Las huellas de Mac Wallace, asesino convicto y colaborador de Johnson, corresponden a unas que se encontraron en el edificio desde donde se asegura que disparó Lee Harvey Oswald, calificadas por el FBI como “de origen desconocido”.

Según esa hipótesis, la operación fue financiada por magnates tejanos del petróleo ante la evidencia de que Kennedy planeaba reemplazar a Johnson en las elecciones de 1964. Su hermano Robert había iniciado una investigación sobre sus delitos, e iban a privar a los petroleros americanos de las multimillonarias exenciones fiscales de las que gozaban y del representante de sus intereses en Washington.

Así, las evidencias apuntarían a que la muerte de Kennedy, con su automática sustitución por Johnson, fue un verdadero golpe de Estado.

Cuando fue asesinado JFK, los petroleros tejanos Clint Murchinson, Sid Richardson y Harold Lafayette Hunt poseían algunas de las mayores fortunas del planeta y habían financiado a Johnson para que manejase la política norteamericana a su antojo.

Hunt era un enemigo declarado de Kennedy –financiando la propaganda más virulenta contra el presidente– y el principal sostenedor de la extrema derecha americana y del militarismo agresivo.

Momentos antes de que JFK fuese acribillado, Hunt abandonó Dallas apresuradamente y permaneció oculto durante un mes en uno de sus refugios secretos mexicanos, protegido por ex agentes del FBI y sin que éste ni ningún investigador de la Comisión Warren se molestasen en interrogarlo.
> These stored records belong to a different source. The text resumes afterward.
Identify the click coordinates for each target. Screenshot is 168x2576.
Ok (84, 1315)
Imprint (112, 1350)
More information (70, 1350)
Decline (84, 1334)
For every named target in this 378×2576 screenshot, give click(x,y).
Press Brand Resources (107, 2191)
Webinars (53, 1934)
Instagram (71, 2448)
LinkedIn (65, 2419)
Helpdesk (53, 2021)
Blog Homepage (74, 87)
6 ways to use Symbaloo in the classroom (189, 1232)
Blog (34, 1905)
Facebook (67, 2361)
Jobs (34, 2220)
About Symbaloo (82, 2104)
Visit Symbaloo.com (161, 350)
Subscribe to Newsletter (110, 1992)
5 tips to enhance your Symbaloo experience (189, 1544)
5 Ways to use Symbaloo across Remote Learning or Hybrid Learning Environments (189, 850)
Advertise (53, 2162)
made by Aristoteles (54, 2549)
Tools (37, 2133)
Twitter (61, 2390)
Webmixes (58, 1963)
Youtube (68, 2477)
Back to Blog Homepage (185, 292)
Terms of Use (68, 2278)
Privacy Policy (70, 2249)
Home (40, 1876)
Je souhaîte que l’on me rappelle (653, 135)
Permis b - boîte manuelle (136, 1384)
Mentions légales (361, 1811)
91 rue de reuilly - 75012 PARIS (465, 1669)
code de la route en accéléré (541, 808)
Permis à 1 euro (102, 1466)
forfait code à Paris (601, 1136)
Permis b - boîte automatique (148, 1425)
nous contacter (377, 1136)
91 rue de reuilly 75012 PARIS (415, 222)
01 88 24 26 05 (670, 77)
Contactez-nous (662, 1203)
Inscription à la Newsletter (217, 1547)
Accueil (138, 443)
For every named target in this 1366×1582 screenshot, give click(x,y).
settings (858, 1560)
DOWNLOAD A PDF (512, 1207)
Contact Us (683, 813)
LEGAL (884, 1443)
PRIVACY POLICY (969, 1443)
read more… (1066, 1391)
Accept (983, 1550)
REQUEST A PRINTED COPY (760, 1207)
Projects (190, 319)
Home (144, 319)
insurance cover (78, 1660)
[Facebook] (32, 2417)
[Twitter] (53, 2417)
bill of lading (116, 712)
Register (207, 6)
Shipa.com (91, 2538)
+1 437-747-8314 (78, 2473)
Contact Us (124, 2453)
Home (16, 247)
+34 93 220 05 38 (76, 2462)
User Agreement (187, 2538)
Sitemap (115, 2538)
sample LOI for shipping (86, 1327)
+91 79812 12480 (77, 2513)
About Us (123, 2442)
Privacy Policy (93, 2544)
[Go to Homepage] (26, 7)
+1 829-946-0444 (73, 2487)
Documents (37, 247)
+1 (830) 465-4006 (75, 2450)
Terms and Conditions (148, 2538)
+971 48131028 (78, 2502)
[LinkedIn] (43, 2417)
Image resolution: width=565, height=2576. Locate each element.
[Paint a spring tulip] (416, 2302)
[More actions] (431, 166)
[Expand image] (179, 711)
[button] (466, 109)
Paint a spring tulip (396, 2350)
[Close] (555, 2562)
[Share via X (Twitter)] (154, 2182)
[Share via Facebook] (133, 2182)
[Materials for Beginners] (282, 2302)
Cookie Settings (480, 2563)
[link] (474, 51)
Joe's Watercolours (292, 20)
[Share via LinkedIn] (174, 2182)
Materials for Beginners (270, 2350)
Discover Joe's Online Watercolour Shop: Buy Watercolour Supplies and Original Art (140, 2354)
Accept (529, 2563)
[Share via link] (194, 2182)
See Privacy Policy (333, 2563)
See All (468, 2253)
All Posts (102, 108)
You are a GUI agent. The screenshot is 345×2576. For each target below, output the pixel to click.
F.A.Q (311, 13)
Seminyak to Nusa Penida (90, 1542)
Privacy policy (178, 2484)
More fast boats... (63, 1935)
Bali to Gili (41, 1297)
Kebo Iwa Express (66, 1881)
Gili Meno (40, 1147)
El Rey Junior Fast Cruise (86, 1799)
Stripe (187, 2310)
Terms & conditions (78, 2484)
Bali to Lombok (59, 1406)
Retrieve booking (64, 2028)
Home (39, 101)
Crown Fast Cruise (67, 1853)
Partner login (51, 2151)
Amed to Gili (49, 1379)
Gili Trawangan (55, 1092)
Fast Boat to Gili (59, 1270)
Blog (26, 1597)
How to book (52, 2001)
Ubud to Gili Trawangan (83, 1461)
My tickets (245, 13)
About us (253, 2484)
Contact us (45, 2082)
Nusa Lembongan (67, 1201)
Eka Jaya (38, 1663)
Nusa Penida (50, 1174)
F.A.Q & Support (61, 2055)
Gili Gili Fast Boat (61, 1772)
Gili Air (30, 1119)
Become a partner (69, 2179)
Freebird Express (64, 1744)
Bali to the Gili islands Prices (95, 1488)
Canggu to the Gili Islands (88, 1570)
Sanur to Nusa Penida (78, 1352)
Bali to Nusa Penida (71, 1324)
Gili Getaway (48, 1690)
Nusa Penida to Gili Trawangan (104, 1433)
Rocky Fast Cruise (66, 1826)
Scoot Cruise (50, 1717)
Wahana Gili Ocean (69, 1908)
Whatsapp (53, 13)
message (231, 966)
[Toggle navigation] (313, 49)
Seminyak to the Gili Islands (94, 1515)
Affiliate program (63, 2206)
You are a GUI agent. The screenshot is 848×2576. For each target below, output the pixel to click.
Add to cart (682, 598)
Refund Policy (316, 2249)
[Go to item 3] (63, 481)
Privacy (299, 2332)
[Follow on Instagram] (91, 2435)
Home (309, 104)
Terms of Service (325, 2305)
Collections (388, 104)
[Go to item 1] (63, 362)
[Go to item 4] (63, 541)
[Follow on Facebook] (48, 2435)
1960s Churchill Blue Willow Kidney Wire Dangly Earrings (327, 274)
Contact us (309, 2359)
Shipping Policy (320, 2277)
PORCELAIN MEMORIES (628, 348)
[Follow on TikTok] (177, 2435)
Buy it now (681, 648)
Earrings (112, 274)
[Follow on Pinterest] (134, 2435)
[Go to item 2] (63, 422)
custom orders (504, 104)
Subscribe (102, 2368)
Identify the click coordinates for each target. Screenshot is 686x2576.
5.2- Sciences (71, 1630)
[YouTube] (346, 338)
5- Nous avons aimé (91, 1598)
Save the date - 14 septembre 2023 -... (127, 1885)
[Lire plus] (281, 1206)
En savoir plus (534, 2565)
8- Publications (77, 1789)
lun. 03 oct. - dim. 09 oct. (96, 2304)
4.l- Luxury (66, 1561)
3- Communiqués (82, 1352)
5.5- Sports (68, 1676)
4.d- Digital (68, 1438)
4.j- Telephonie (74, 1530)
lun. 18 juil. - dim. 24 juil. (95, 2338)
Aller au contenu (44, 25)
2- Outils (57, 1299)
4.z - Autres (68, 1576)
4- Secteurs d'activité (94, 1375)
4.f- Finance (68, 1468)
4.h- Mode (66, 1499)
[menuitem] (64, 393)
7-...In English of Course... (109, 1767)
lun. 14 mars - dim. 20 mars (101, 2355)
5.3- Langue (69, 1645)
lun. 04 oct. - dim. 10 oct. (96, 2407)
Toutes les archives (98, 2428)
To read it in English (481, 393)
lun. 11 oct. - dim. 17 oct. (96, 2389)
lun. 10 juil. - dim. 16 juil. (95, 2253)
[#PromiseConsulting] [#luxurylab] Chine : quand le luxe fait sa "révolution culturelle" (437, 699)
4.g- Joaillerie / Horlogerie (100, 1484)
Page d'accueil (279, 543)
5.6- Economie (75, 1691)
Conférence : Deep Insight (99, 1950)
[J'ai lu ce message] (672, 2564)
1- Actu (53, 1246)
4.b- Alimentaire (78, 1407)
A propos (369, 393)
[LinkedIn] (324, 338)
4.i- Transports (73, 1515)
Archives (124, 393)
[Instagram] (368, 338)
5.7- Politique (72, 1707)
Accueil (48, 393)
Años después del crimen de Dallas, Johnson sostuvo: “Lo que le sucedió a Kennedy podría perfectamente haber sido un castigo divino”. Lo cierto es que habrá que esperar hasta 2039 para saber algo más sobre uno de los mayores enigmas del siglo XX: Johnson decidió que permanezcan sellados hasta ese año 218 documentos sobre la muerte de JFK.

Bananeros del norte

En la Argentina, gobernada desde hacía un mes por el radical Arturo Umberto Illia, las radios dieron la primicia minutos antes de las tres de la tarde de aquel viernes 22 de noviembre de 1963, y de inmediato el público se abalanzó sobre radios y diarios, que transmitían o intercalaban en sus pizarras los sucesivos cables de las agencias extranjeras.

La policía de Dallas detuvo esa misma tarde a un sospechoso: Lee Harvey Oswald, empleado del depósito de libros escolares de Dallas desde donde se dijo provinieron los disparos.

Dos días después, millones de norteamericanos vieron por televisión cómo Jack Ruby, oscuro dueño de un cabaret, avanzó entre los policías que trasladaban a Oswald desde la cárcel de Dallas a una prisión del condado y lo mató de un tiro en el estómago.

Habían transcurrido 48 horas y 37 minutos desde los disparos en la Plaza Dealey de Dallas y el asunto estaba resuelto: no habría juicio ni escándalo.

Jacob Rubinstein –tal su verdadero nombre– murió en prisión de un repentino cáncer de hígado llevándose a la tumba el secreto sobre el extraño “silenciamiento” del presunto asesino de Kennedy.

El 24 de setiembre de 1964, el informe de la comisión investigadora oficial encabezada por el presidente del Tribunal Supremo, Earl Warren, señaló que a Kennedy lo mató Oswald, “quien disparó desde la biblioteca –en el sexto piso de un edificio en la calle por la que pasaba la caravana– y actuó solo, porque estaba demente y no por motivos políticos”.

También afirmó que la misma bala que hirió a Kennedy en el cuello le causó cinco heridas al gobernador de Texas John Connally, versión conocida como la “teoría de la bala mágica”.

El informe desató la polémica e indignó a quienes consideraban que pudieron ser varios los promotores del magnicidio. Entre las distintas hipótesis conspirativas, la que se opuso con más fuerza al informe Warren fue la del fiscal Jim Garrison, versión que el director Oliver Stone llevó al cine en su film JFK, de 1991.

Investigaciones posteriores sugirieron la posibilidad de que a Kennedy le dispararon al menos dos francotiradores, de frente y por detrás, lo que confirmaría la impresión de la mayoría de los testigos.

Cuando a un miembro de la Comisión Warren, John McCloy, se le preguntó en 1965 sobre la conspiración, contestó: “Teníamos que demostrar a los extranjeros que nuestro gobierno no era una república bananera de Sudamérica”.